2. Loan against liquid securities (Bank
Deposit/NSC/IVP/KVP/LIP) : As long as latest security value is more than the
latest balance, account not to be treated as NPA. (This rule is not applicable
to govt. securities, mutual fund units, gold loans etc).
3. Consortium loans : Each bank will classify
the account as per its own conduct of account and will not take into account
the classification with other consortium banks. It is possible that different
banks have different classification of the account (one having standard and
others sub-standard).
4. Govt. guaranteed accounts : State govt.
guaranteed accounts to be treated like other accounts. But in case of Central
Govt. guaranteed accounts, account will be treated Standard and provision not
be made. Income to be taken into profit only if interest is recovered. But if
govt. repudiates its guarantee (i.e. refuses to pay), it is to be treated like
other accounts.
5. Restructured NPA account : Account
classification cannot be changed immediately to standard category. It will be
done after 12 months regular repayment as per the revised due date. (Account
rescheduled on Jan 22, 2009. Revised due date for payment July 31, 2009. There
is regular repayment. Account to be classified as Standard account on July 31,
2010).
6. Upgrading of account, if due amount is
recovered in NPA account: Account to be classified standard immediately
(Balance Rs.10 lac in sub-standard account.

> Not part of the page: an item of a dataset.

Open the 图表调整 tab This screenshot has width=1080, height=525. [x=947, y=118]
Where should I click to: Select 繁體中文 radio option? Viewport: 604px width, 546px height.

Due amount Rs.3 lac. Party made
payment of Rs.3 lac on Jan 12, 2010. Account will be classified Standard on Jan
12, 2010.
WHEN ACCOUNT BECOMES NPA IMMEDIATELY, DUE TO
PROBLEM IN SECURITY IN THE ACCOUNT:
(a) Doubtful : When account is fully secured
at the time of sanction but later on there is loss of security to the extent of
50% or more (in other words, when balance covered by security remains less than
50%).
(b) Loss : While account was fully secured at
the time of sanction but later on there was loss of security to the extent of
90% or more. (in other words, when balance covered by security remains less
than 10%).
(Balance Rs.10 lac. Initially fully secured.
But later on damage to security to the extent of Rs.6 lac (i.e. 60%). Account
will be treated doubtful immediately. But if loss is Rs.9.30 lac (i.e. 93%),
account will be treated loss account immediately).
NON-SSI SICK AND WEAK UNITS
(RBI definitions)
(a)
Weak units : Account irregular for more than one year OR erosion in net worth
of previous year 50% or more
(b)
Sick unit : Accumulated losses > net worth.